Linux kernelにいろいろなライブラリやツールを組み合わせて、Unix系osとして使えるトータルシステムとしてまとめたものがディストリビューションです。

Slackwareは、数あるディストリビューションの中でもかなり古くからあるディストリビューションで、ディレクトリ構成は他のディストリビューションに比べれば伝統的なBSD Unixシステムに近いものがあり、各種の設定もUnixらしく直接設定ファイルを編集する方法が主です。
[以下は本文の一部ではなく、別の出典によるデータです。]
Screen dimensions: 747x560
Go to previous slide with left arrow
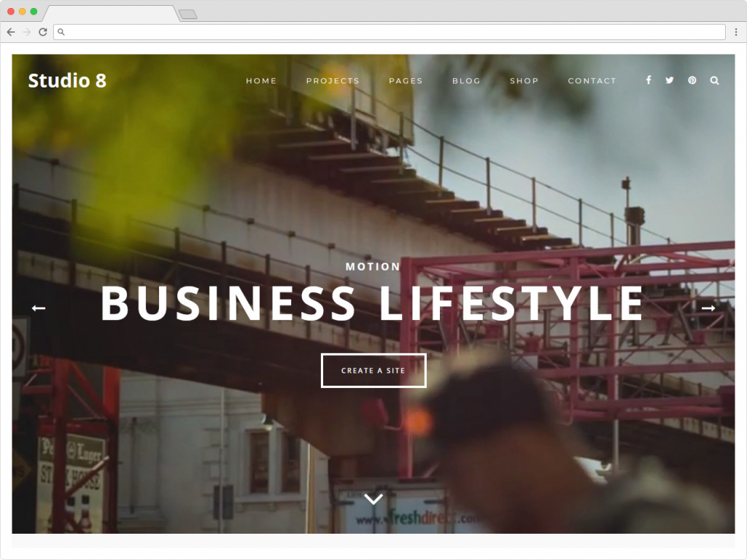(39, 308)
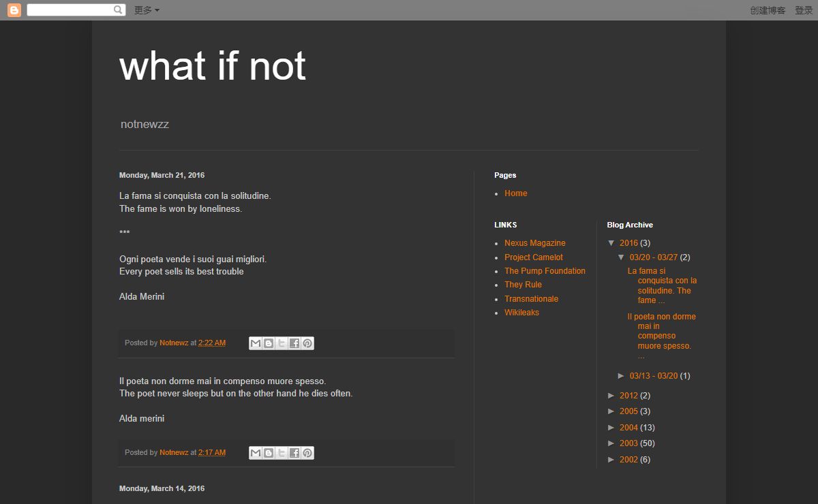
Task: Expand the 2003 archive arrow
Action: 611,443
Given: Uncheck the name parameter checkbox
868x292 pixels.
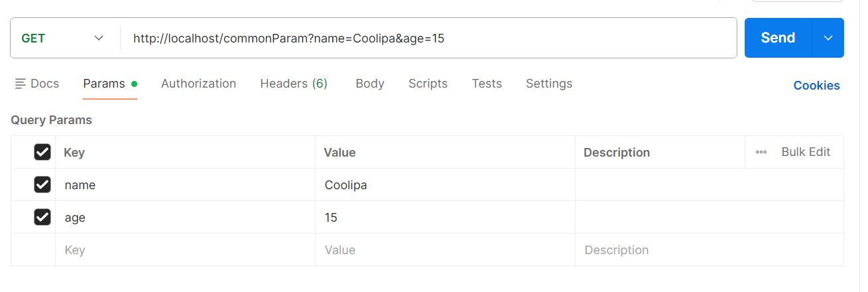Looking at the screenshot, I should [42, 184].
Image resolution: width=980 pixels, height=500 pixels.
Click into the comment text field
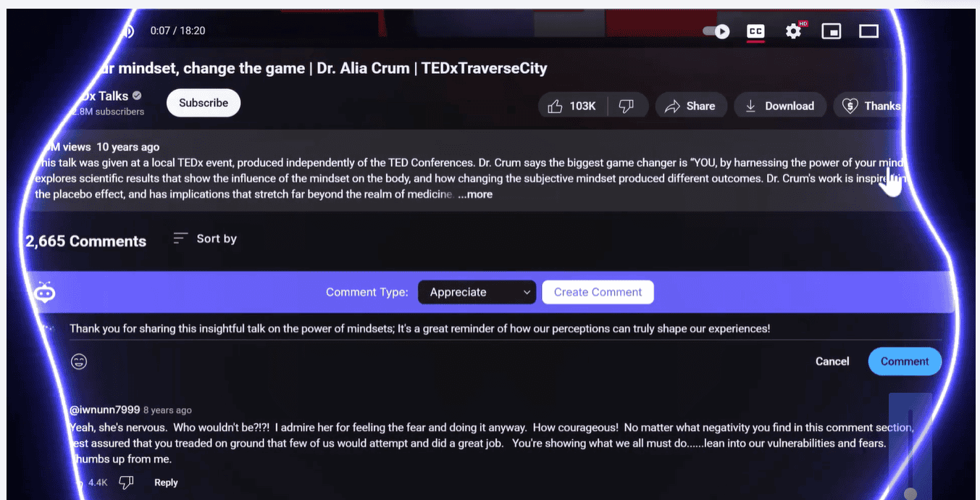pyautogui.click(x=420, y=329)
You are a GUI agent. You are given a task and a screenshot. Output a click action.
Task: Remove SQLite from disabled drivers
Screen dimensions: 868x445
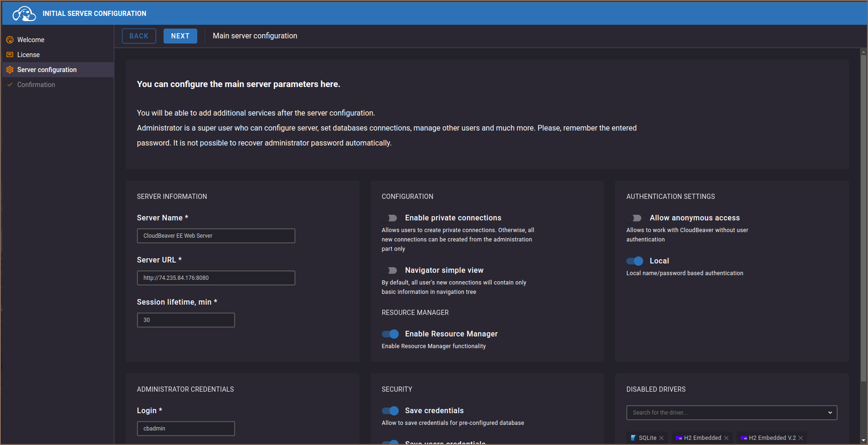tap(661, 438)
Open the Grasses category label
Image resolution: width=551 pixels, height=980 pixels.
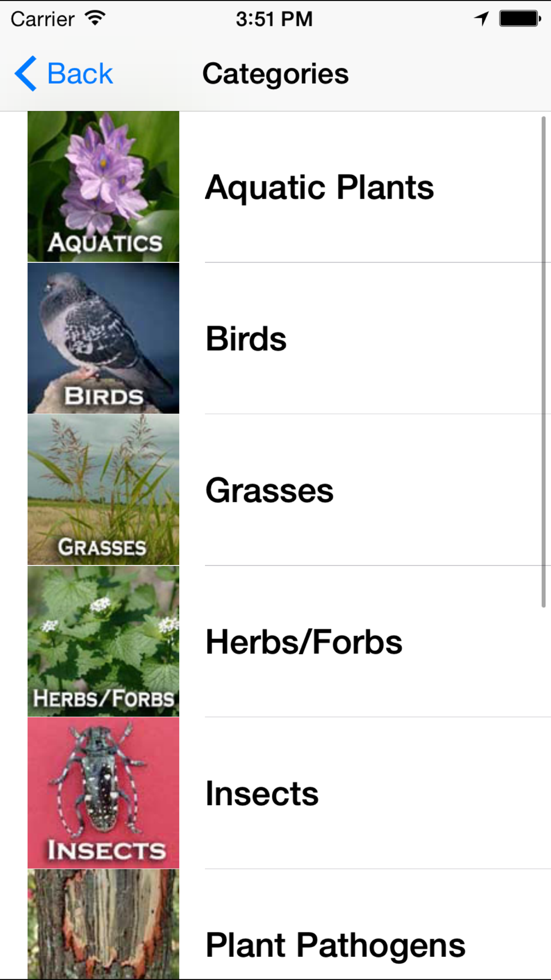269,491
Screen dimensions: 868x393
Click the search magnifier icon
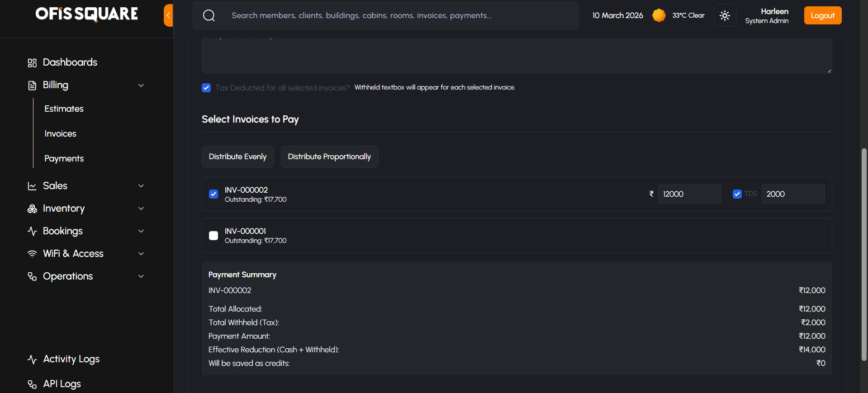click(209, 16)
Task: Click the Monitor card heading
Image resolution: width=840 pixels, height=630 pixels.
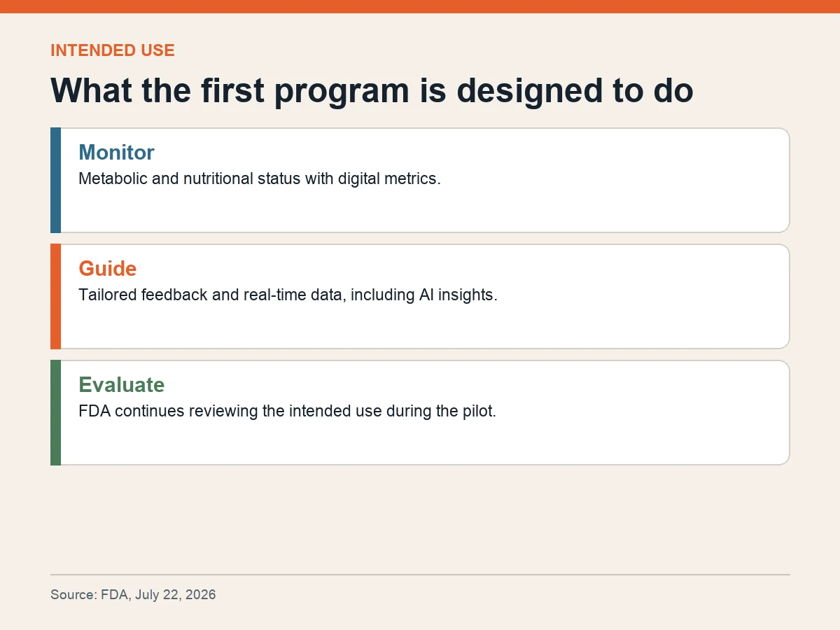Action: coord(116,152)
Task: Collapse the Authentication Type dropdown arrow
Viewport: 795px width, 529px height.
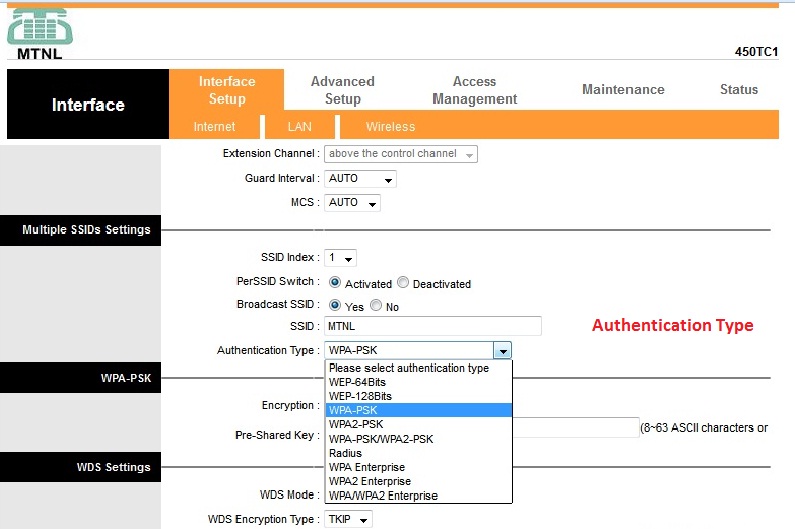Action: (502, 351)
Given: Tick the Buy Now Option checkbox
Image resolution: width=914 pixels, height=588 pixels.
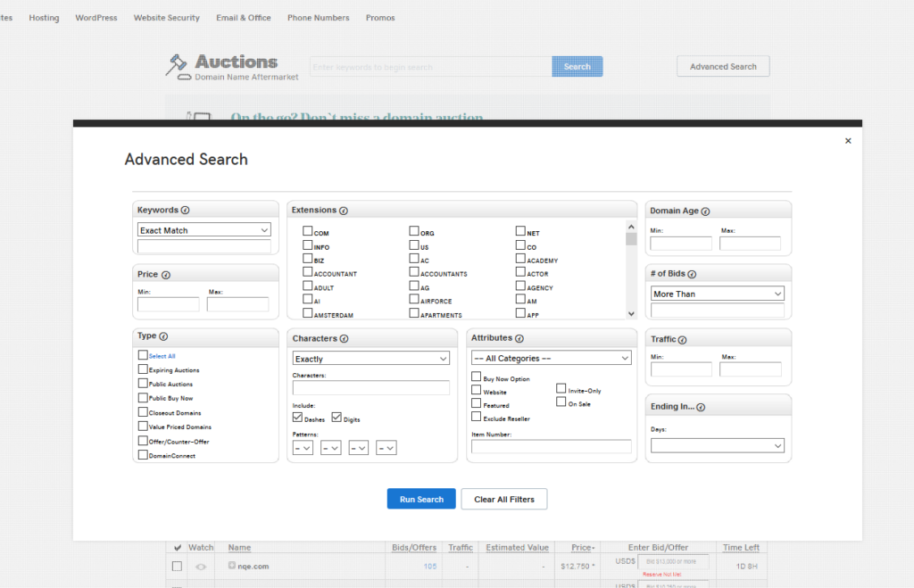Looking at the screenshot, I should tap(477, 378).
Slackwareのパッケージは単純にtar.txzで、アーカイブしたものに過ぎません。
従って、ライブラリの依存関係等の管理が面倒ではありますが、そのシンプルさは慣れると却ってDebianやRed Hatといった、きっちりとパッケージ管理をしてくれるディストリビューションに比べて融通が利きます。
そして、自分で管理しなければいけない分、自由が利き、且つ、Unixの勉強に最適なのです。
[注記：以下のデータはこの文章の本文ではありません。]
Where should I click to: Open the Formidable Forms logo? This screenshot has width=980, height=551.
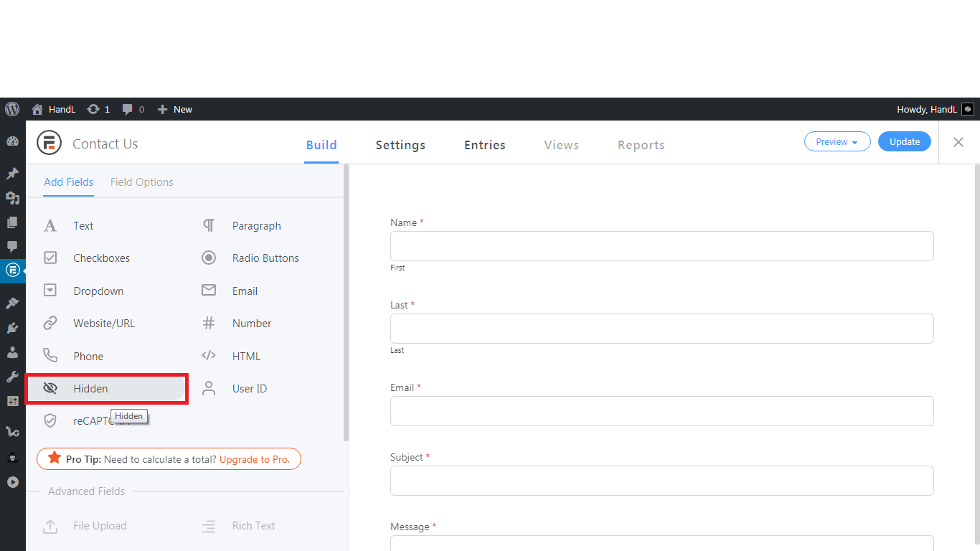[50, 143]
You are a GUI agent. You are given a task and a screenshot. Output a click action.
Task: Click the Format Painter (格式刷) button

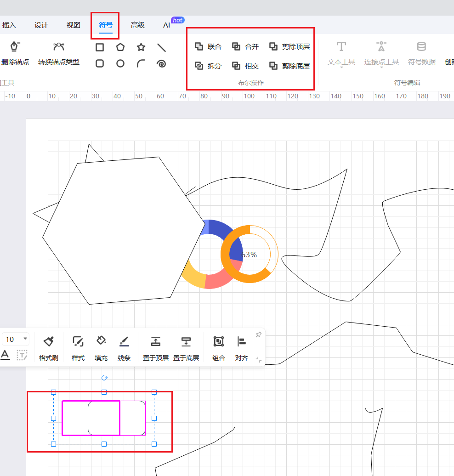[x=49, y=348]

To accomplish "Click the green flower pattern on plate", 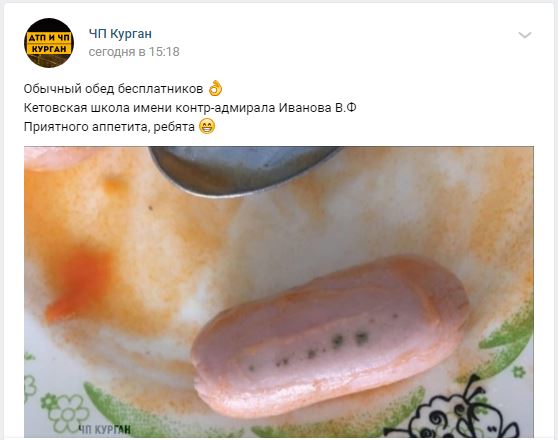I will (66, 413).
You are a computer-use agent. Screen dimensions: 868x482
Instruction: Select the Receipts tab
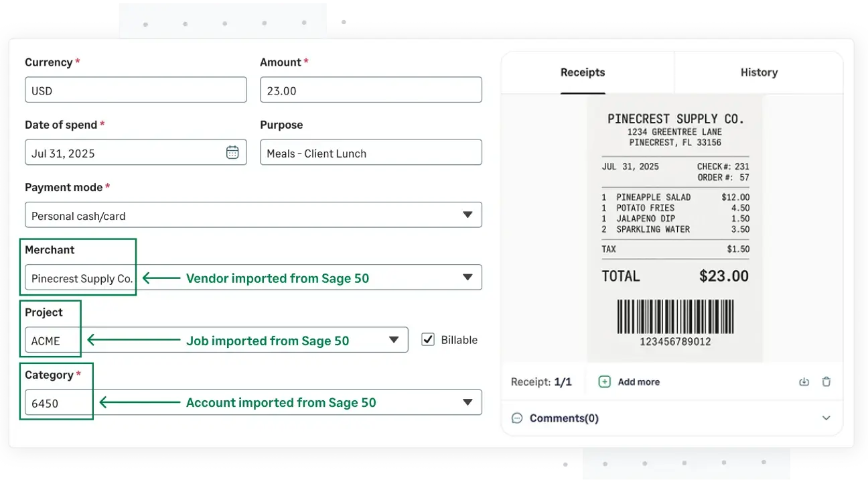click(582, 72)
私達は、コンピュータを使うと言えば、Windows、OS XなどのOSそのものよりは、WordやExcel、Webブラウザー、メールソフトを日常の道具として意識して使っています。

もしも、OSが不安定だとしたら、OSを常に意識して使わなければいけない状況になってしまっては、アプリケーションという「道具」に意識を集中して作業できなくなります。
OSというのは、初心者の内は操作に慣れるために意識しなければいけないですが、慣れてしまえば意識しなくて済むのが良いOSなのでしょう。

Linuxは、サーバ用OSとして、全世界の半数以上のサーバで利用されており、その安定性は、この20年以上に亘って利用されてきた実績により証明されてきました。
デスクトップ環境としてのOSとしては、WindowsやOS Xに比べると洗練度で多少見劣りするのですが、ほぼ遜色ない状態まで仕上がっています。
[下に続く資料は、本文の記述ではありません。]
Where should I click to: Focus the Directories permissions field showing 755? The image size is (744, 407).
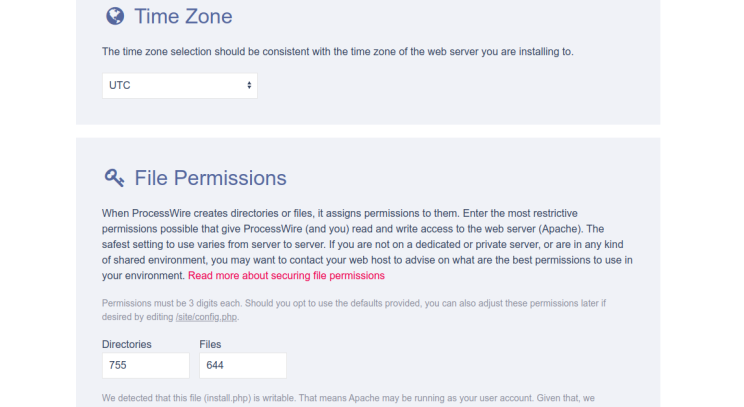click(141, 365)
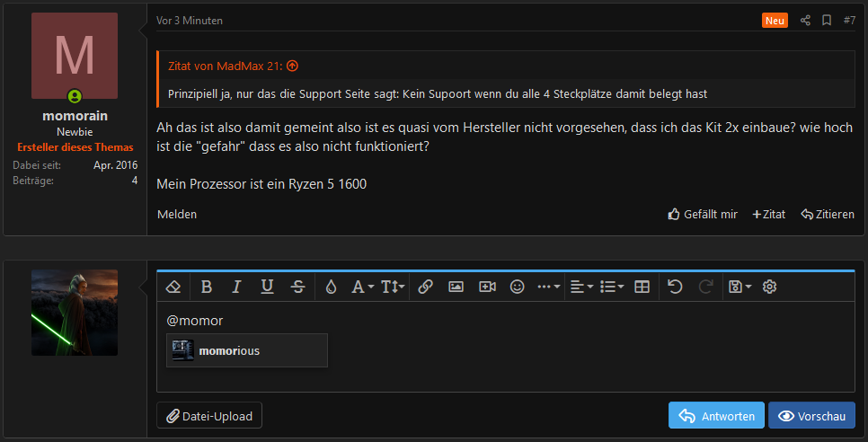Toggle bold formatting in editor
This screenshot has width=868, height=442.
pyautogui.click(x=207, y=287)
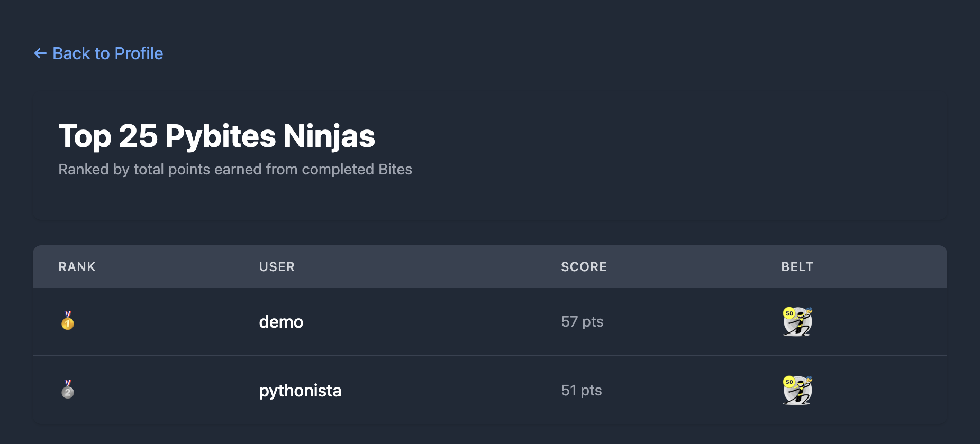Sort the table by the SCORE column
The width and height of the screenshot is (980, 444).
click(x=584, y=266)
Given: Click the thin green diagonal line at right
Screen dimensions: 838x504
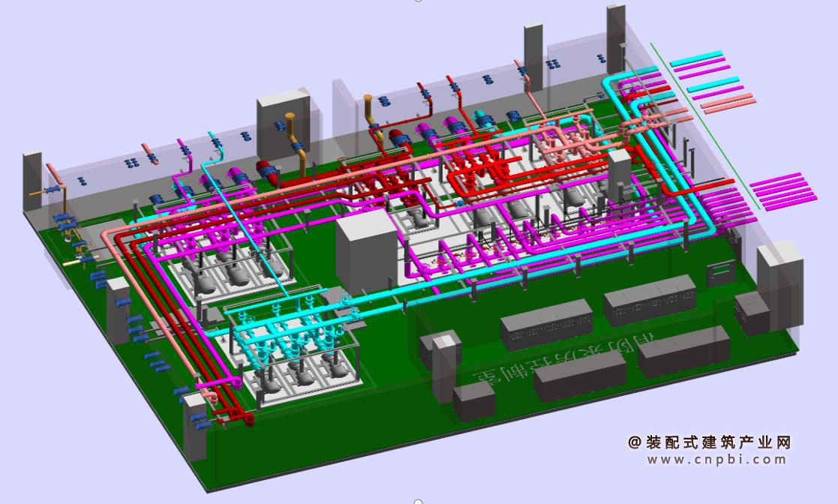Looking at the screenshot, I should point(705,127).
もしOS自体に興味がある、Linuxを通してUnixやOSの仕組みを勉強したい、PCの楽しみを追及したいという方には、Slackwareはお勧めのディストリビューションです。
ソースファイルを入手して、それをコンパイルしてインストールするという作業は、まるでプラモデルを作ったりするような手作りの楽しさを味あわせてくれます。

Slackwareを通して、Linuxを勉強していると、基本的な知識が不可欠になってきます。
それらを学ぶことで、きっと、コンピューターをいじりまわす楽しさを教えてくれるはずです。